# Piermont, Ohio (near Pymatuning) Owner financing w/1.5 acre/barn



## seedspreader (Oct 18, 2004)

I don't know anything except what this listing says. I found it while looking at Craigslist.

Looks like a very decent deal to me.

http://erie.craigslist.org/rfs/625837654.html

http://www.angelfire.com/un/mhfl/mom.html


----------



## seedspreader (Oct 18, 2004)

So is there anyone pursuing this?


----------



## prairiedog (Jan 18, 2007)

if it wasn't so far away I would be all over it


----------



## teresab (May 25, 2005)

That's not to far from us...sent it to DH at work..maybe he'll want to go look at it. Actually from looking at the satellite picture it is just down the road from where he works.


----------



## prairiedog (Jan 18, 2007)

sigh... why can't it be closer to KS


----------



## seedspreader (Oct 18, 2004)

I would love to see someone from this board get this if it's helpful to them.

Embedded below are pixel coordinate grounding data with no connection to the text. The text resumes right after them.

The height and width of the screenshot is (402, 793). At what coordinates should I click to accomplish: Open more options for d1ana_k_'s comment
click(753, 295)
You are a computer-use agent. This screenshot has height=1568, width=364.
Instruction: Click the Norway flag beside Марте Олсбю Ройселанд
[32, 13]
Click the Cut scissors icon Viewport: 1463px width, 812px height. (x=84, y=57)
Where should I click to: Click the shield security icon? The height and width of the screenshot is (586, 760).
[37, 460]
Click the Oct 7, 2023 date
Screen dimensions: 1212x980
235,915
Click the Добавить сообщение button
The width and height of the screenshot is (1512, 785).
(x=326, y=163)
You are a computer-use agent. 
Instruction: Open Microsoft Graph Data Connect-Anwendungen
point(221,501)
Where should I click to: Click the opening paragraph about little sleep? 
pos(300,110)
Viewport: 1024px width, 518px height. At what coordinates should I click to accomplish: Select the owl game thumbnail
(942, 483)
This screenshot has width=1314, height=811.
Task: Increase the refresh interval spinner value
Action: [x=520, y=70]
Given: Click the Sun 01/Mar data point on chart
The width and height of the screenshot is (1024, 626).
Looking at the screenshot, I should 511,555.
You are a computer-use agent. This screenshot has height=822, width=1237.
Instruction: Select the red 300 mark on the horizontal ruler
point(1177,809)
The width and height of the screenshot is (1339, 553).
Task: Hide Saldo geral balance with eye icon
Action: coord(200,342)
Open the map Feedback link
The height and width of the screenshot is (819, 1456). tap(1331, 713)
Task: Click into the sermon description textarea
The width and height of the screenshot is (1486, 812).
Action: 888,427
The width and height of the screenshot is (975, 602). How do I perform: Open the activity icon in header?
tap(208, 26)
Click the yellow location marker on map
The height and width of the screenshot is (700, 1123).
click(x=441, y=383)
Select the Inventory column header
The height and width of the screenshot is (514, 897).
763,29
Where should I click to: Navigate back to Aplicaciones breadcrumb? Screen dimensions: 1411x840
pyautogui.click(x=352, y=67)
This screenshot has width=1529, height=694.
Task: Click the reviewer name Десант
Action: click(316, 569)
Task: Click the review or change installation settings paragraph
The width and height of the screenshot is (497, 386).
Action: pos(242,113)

Like I said, I have nothing to do with it, but I think it would be great to hear from any of you if you buy it.

I like when folks share something they find that may help others. Hope it's helpful to SOME one.


----------



## Terry W (Mar 10, 2006)

gonna drive by it tonight!!!


----------



## seedspreader (Oct 18, 2004)

Cool Terry, Let us know what it's like.


----------



## Terry W (Mar 10, 2006)

Finally got to drive by-- and called so I can see the interior-- it may be too much 'city' for any real farmimng to be done-- but Pierpont IS very lax about zoning enforcement- heck, the town only has one gas station, and the grocery store is really just a big Conveneince store-- the 'restaurant' flirts with the health department and business licensing laws--( one 'donates' what they feel the meal was worth-- there is no menu-- just whatever the owner happens to cook that day...) I think the only reason there is the one traffic light is because the center of 'town' is where two state roads meet!!!
Anyway-- the 'pond' is separated from a tributary stream by little more than 1 foot of earth. Needs some serious TLC and maintenence on the outside. There 'could' be flooding issues due to the proximity of the stream to the house. I'll see what I smell when I see the inside of things. the grass looks nice-- someone is keeping the lawn mowed very short, and it is nicely covered. Grass covered drive-- house is very close to the road, but plenty of room for kids to play to the side while adults watch from the sheltered carport area. Nice brown metal roof over the whole thing- looks fairly new.


----------



## seedspreader (Oct 18, 2004)

Thanks for the update, take pics when you go so we can see them.


----------



## HomesteadBaker (Feb 8, 2006)

Wow.....looks like agreat deal! Terry, did you get a look at the inside?

Kitty


----------